Diversity day in Year 6 was such fun! We all dressed up in traditional costumes, and brought traditional food. It was fun to see everyone show that they care about their religions!
During first terms, we did a lot of science and math experiments. For the math, it was about measuring places around the school. And for science, it was about habitats, like the rain forest.
In Year 7, I want to be part of the choir, and I want to get higher levels in all subjects, like it says on the CAT tests.
I want to be brave enough to reason in math and solve hard equations. I want to do well in my exams and just be the best of myself. That’s what I want Year 7 to be like. 🙂
Would it be the same,
Licking ice-cream alone,
With no one to munch the cone,
Would it be great,
And arguing who’s best,
Would it be nice,
To move up another grade,
And talk about the previous memories we’ve made?
It wasn’t just the building, because we moved buildings.

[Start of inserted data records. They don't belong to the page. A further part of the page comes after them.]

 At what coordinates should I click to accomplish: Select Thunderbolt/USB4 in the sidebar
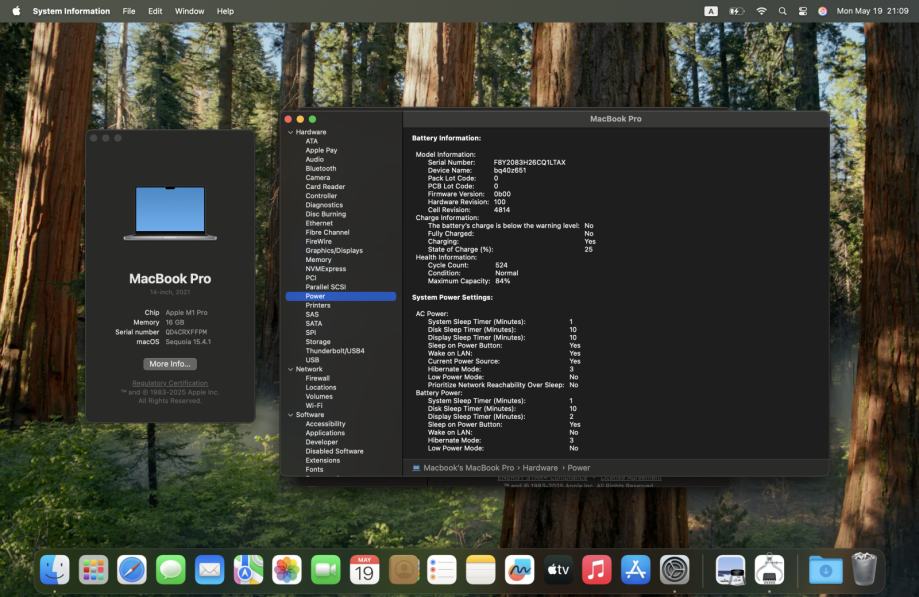(335, 351)
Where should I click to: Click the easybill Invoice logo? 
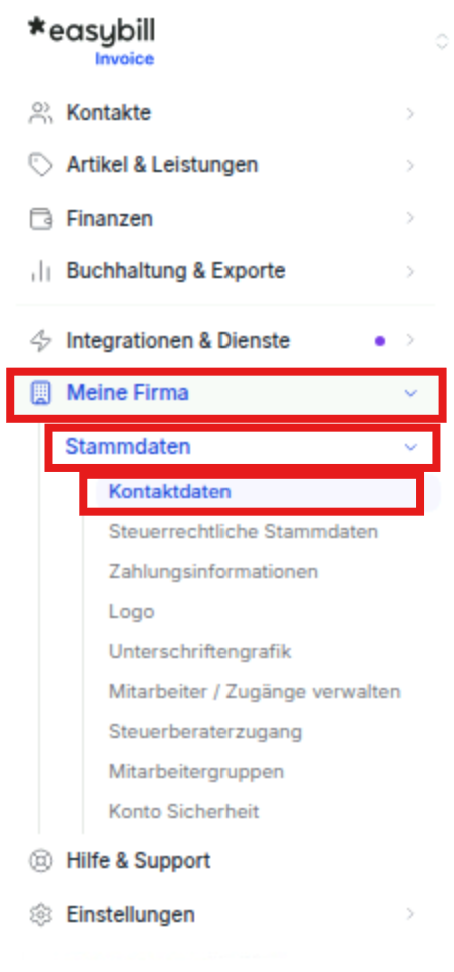tap(92, 42)
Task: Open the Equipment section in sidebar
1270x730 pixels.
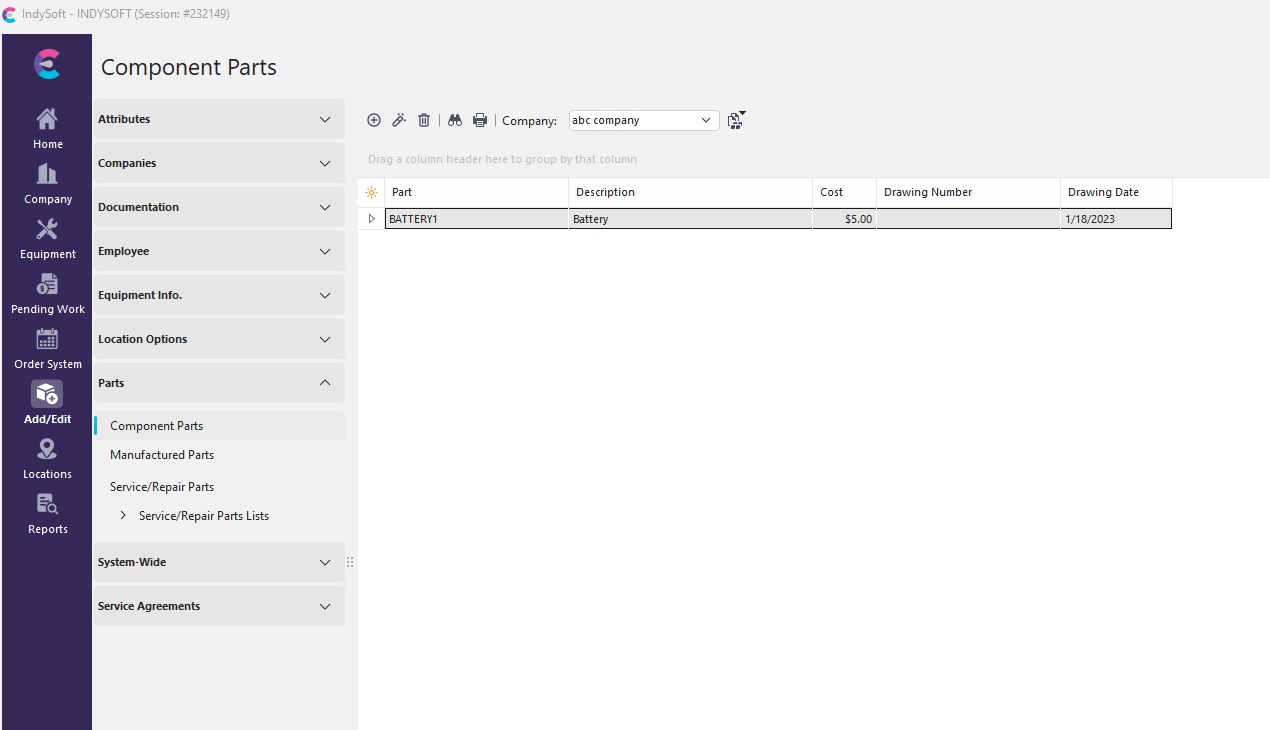Action: pyautogui.click(x=47, y=240)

It wasn’t just the facilities because they kept replacing them. It wasn’t just the students because many have come and gone.
It wasn’t just about the care, nurture and patience of Mrs. Adaramola in Year 1, Mrs. Abor in Year 2 and Mrs. Hampton in Year 3. It was certainly more than the desire, diligence and discipline of Ms. Ojeiku in Year 4, Miss Animasaun in Year 5 and Mrs. Dosunmu in Year 6. And no, it wasn’t just about the guidance and fatherly figure of Mr. Mark or the attention or the firmness of Mrs. Isa.
It was the combination of all these, happening in the exact moments they did and working together seamlessly, to give me the beautiful experience that is the story of my CIS primary school life.
So I am thankful to God for giving me life, grateful to my parents for insisting on what is important and I am glad for all the beautiful people that have made my experiences here possible.
And it’s not goodbyes just yet. I am happy to change uniforms and do this all over again, only as a Secondary School pupil.